Problem:
Will you copy out the material below word for word, leaving the pictures out?

Data to use:
════════════════

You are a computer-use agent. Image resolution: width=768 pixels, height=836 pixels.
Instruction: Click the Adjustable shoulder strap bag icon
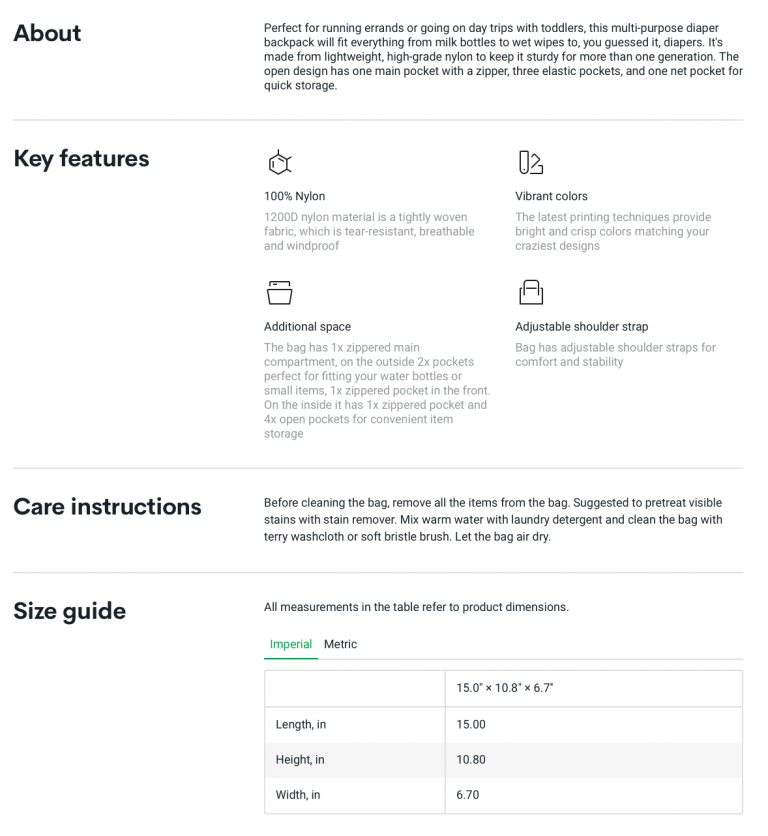pos(531,292)
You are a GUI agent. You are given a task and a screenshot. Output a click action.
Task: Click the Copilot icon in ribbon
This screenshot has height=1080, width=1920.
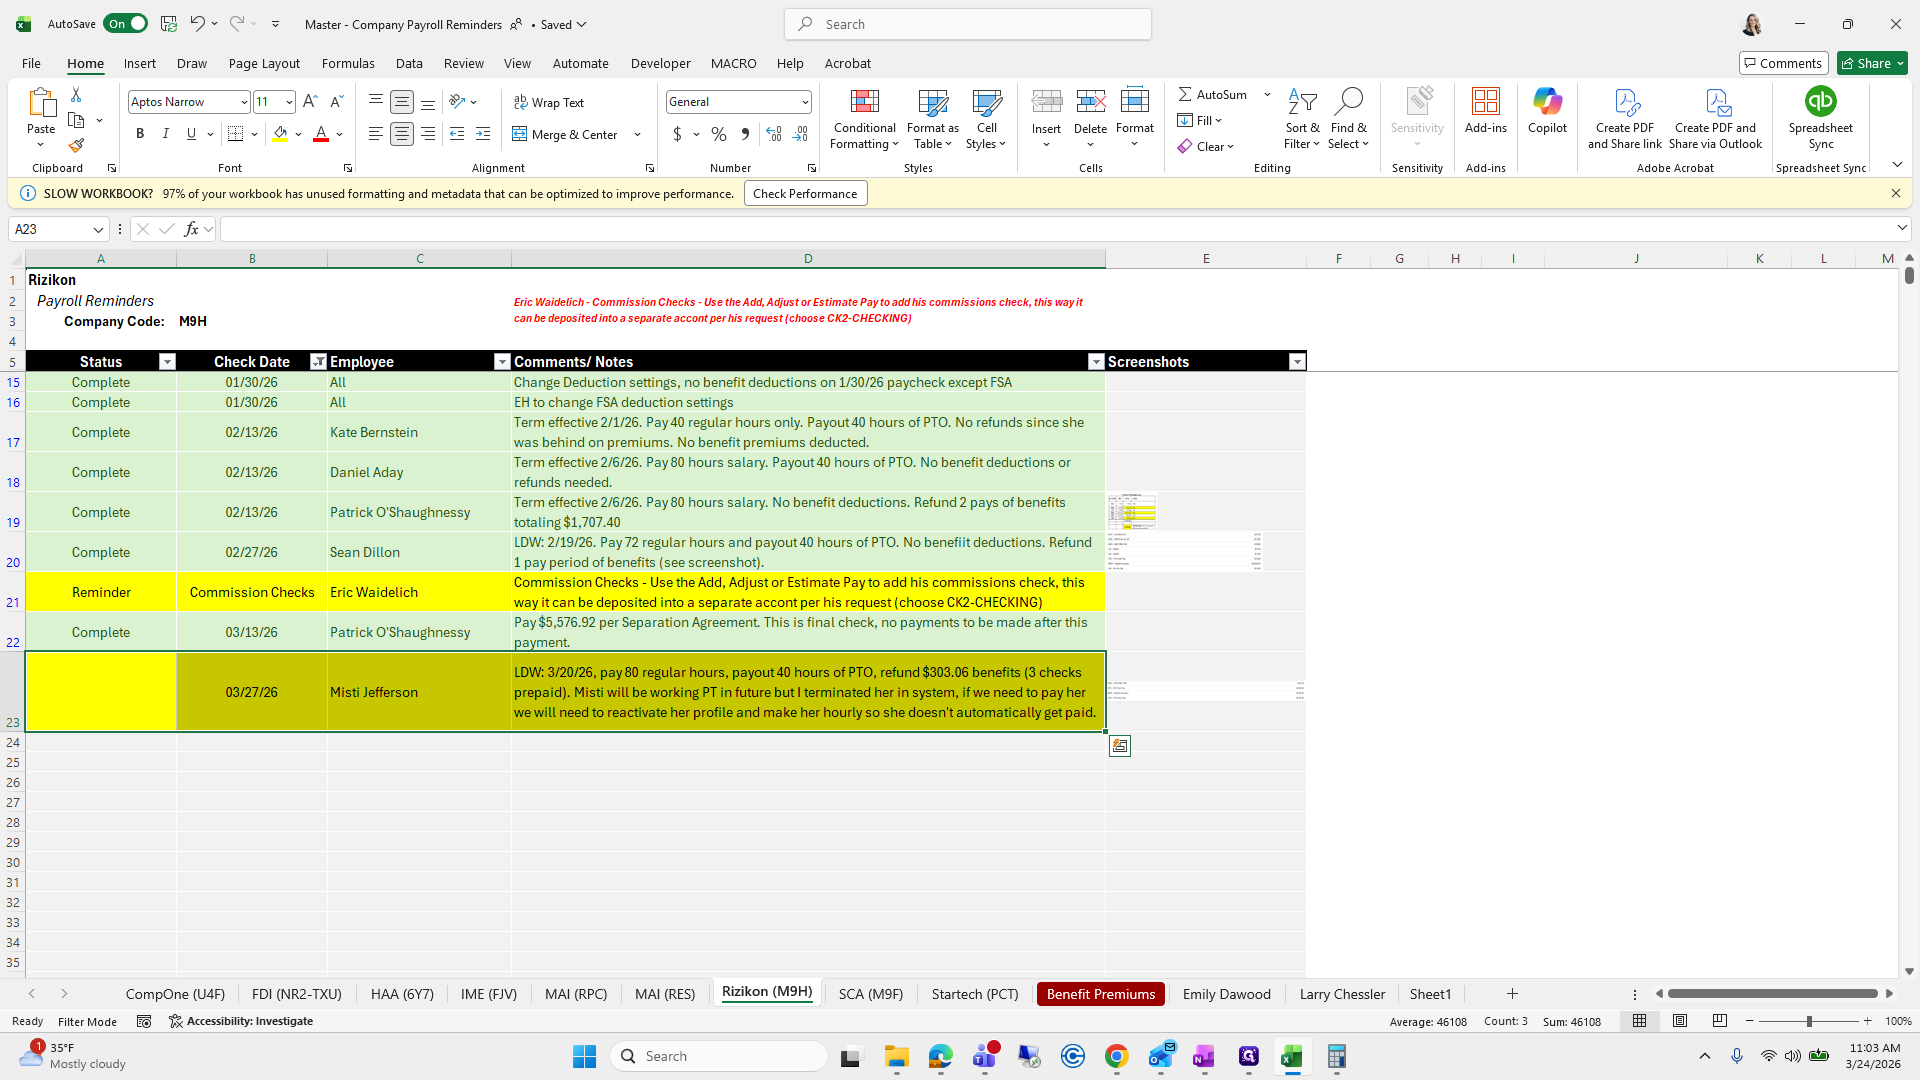[1547, 110]
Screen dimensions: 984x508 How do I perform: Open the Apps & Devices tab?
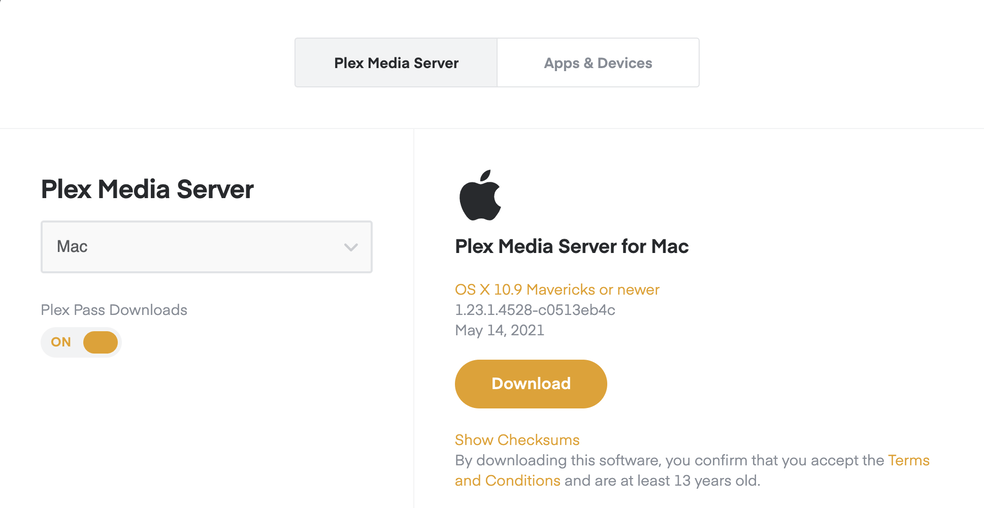pyautogui.click(x=598, y=63)
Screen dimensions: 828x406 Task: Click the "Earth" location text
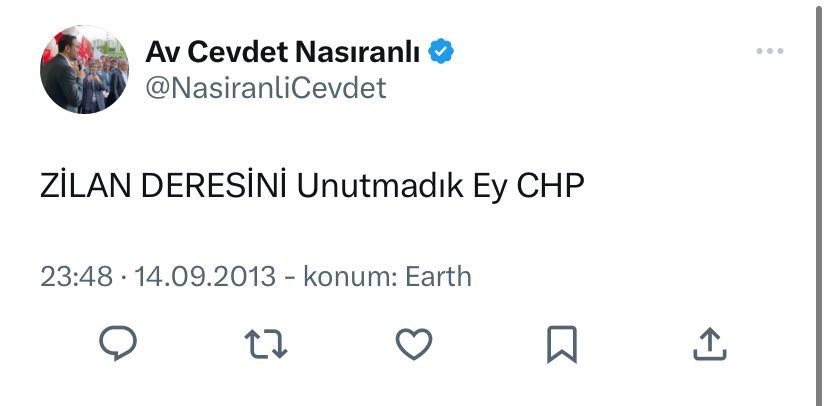coord(438,276)
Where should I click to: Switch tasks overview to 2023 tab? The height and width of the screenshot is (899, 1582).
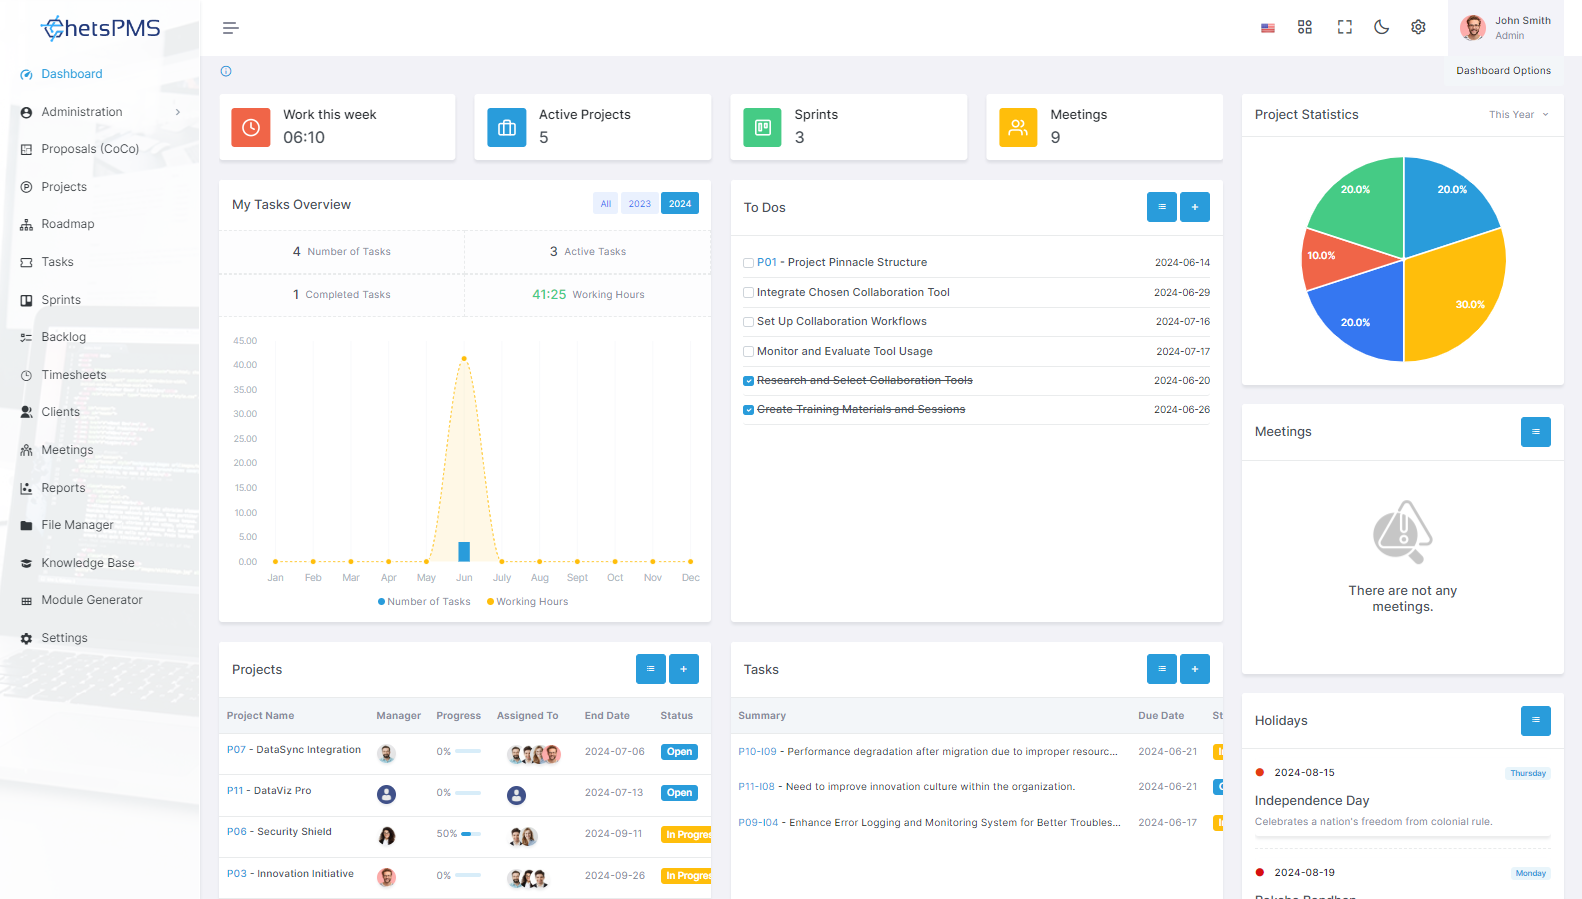(x=639, y=204)
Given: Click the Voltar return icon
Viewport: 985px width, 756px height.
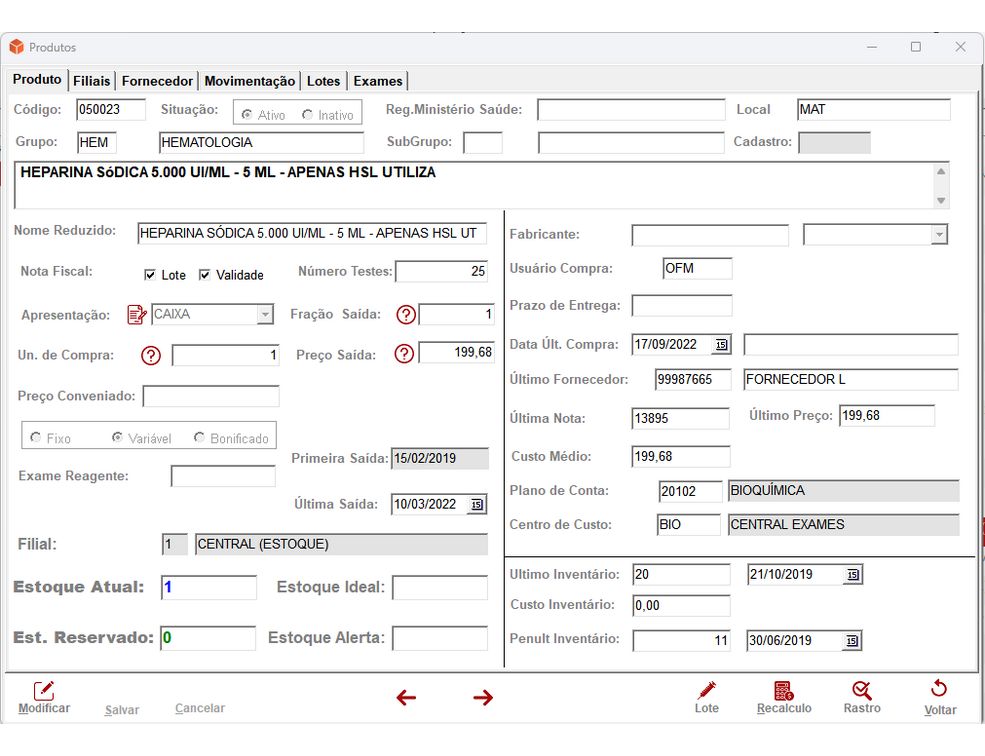Looking at the screenshot, I should pos(939,690).

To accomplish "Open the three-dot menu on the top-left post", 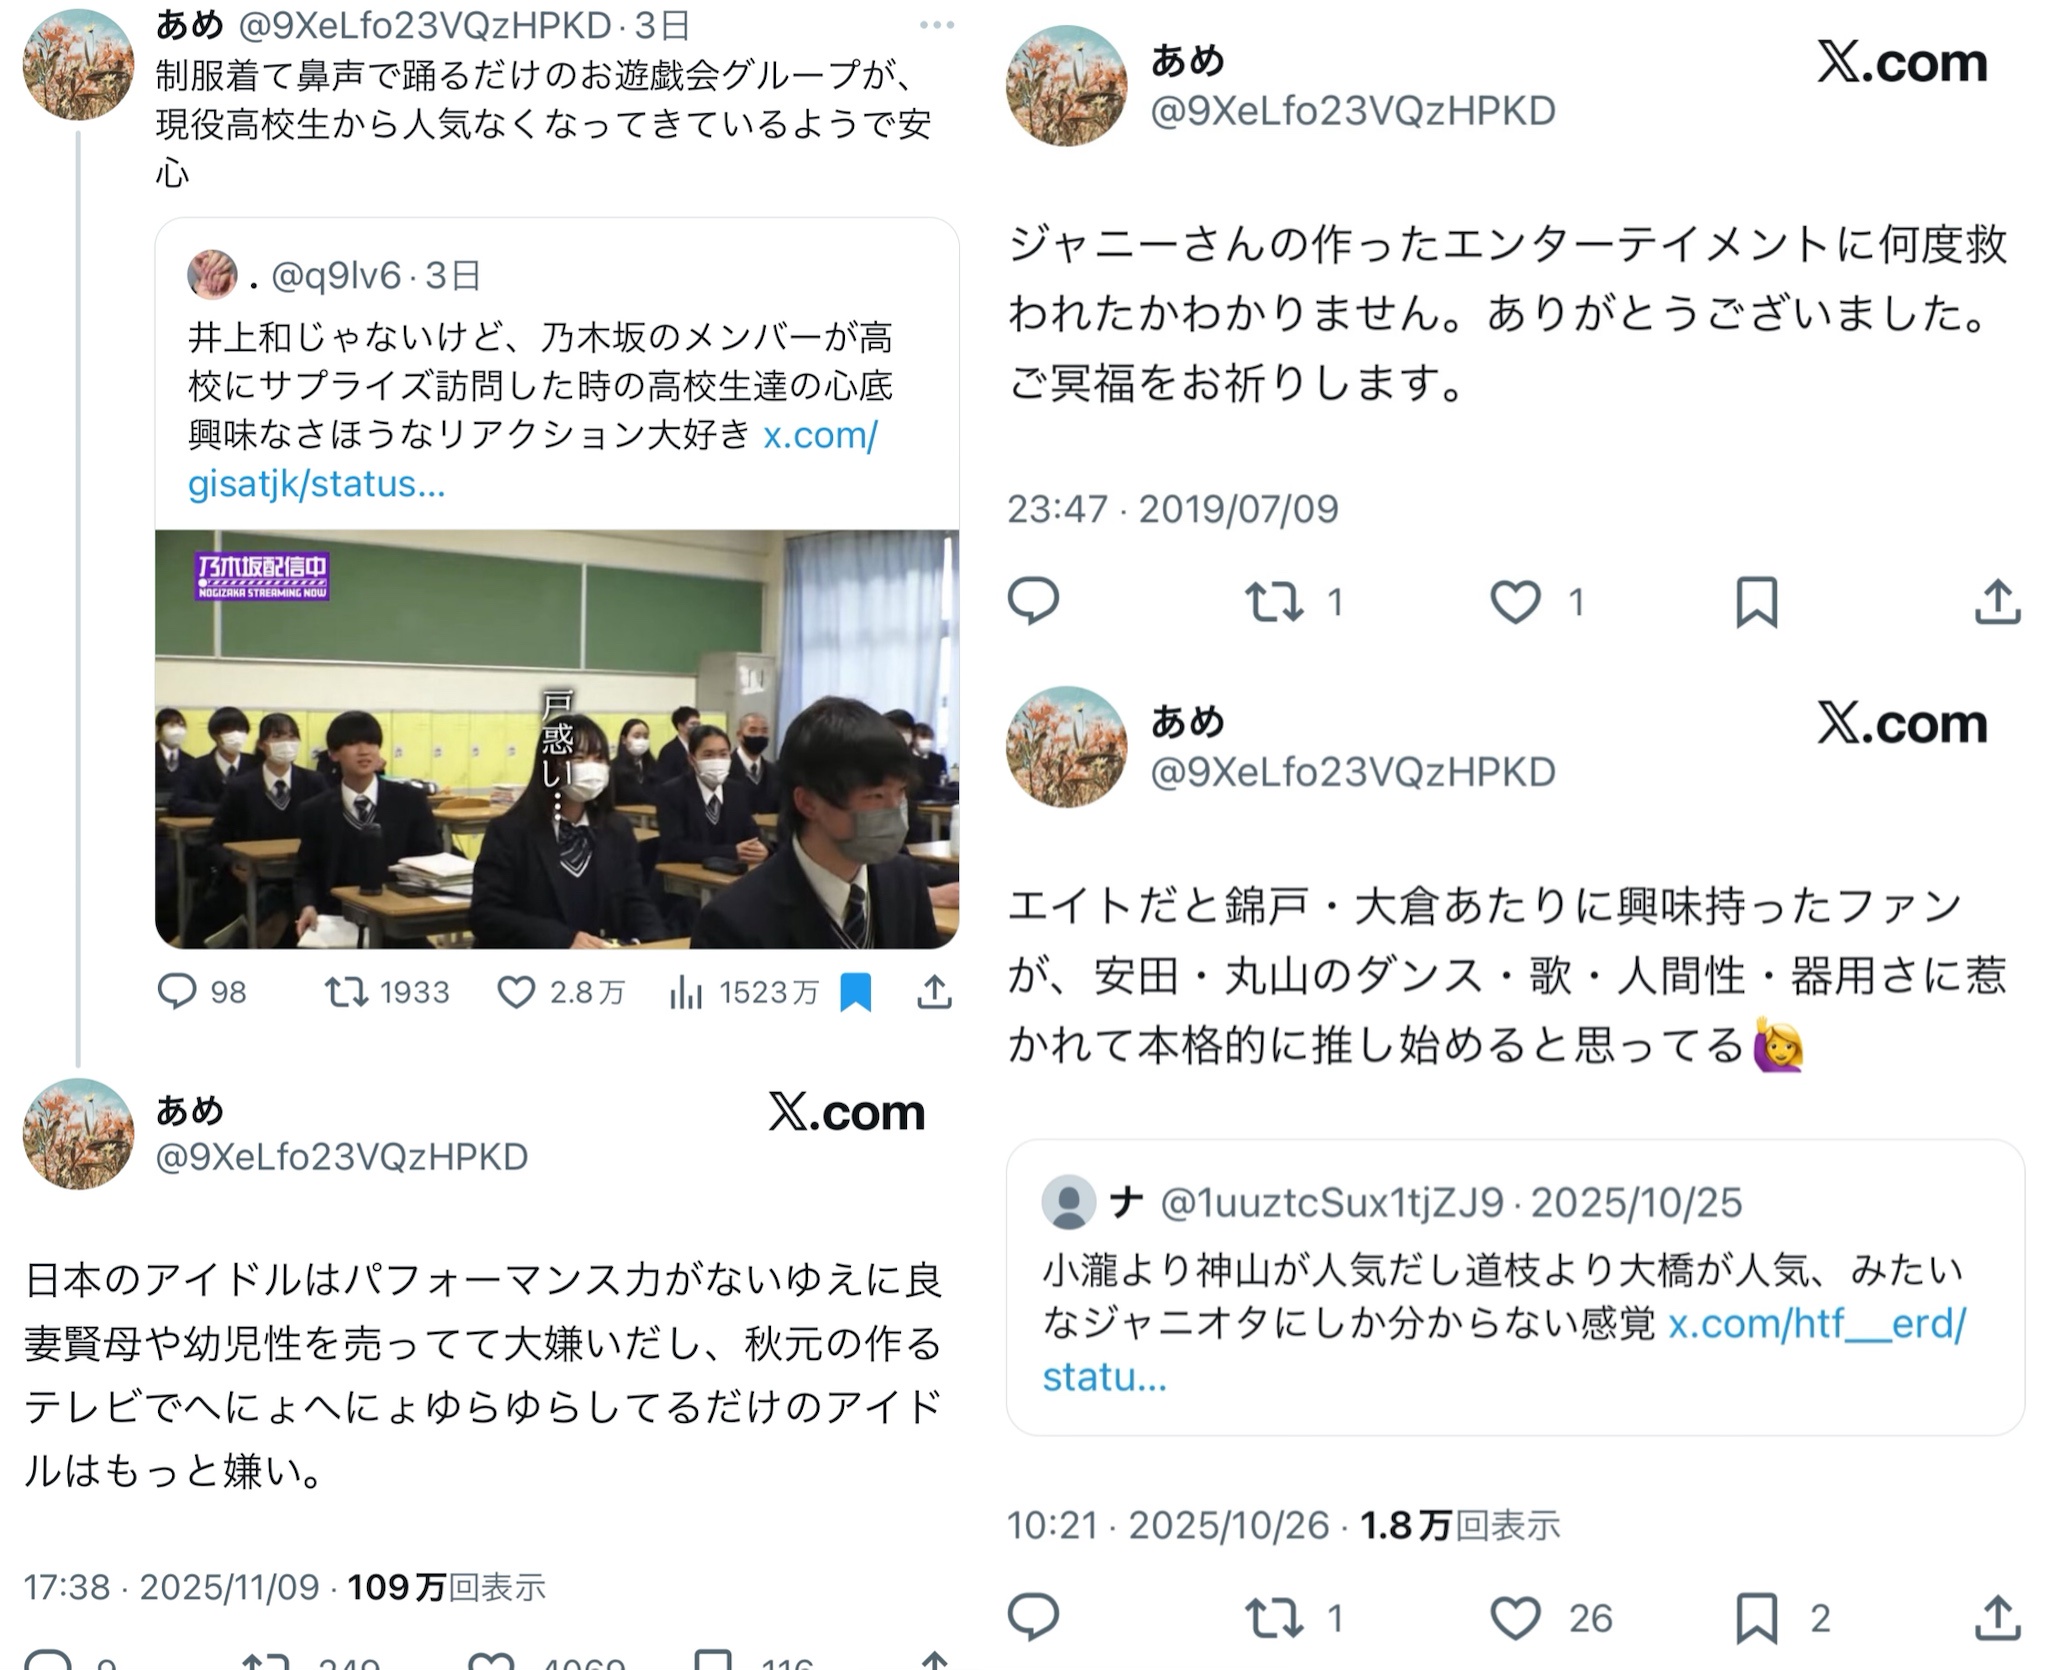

════════════════

Result:
You are a computer-use agent. Image resolution: width=768 pixels, height=836 pixels.
Instruction: Click the Adjustable shoulder strap bag icon
pos(531,292)
You are a GUI agent. You are given a task and a screenshot. Output a click action.
Task: Click the Copilot icon in ribbon
This screenshot has height=1080, width=1920.
[1547, 110]
Screen dimensions: 984x508 How do I perform: Open the Apps & Devices tab?
pyautogui.click(x=598, y=63)
Screen dimensions: 828x406 Task: Click the "Earth" location text
coord(438,276)
Where should I click to: Switch tasks overview to 2023 tab? The height and width of the screenshot is (899, 1582).
(x=639, y=204)
Given: Click the Voltar return icon
Viewport: 985px width, 756px height.
Looking at the screenshot, I should pos(939,690).

To accomplish "Open the three-dot menu on the top-left post", 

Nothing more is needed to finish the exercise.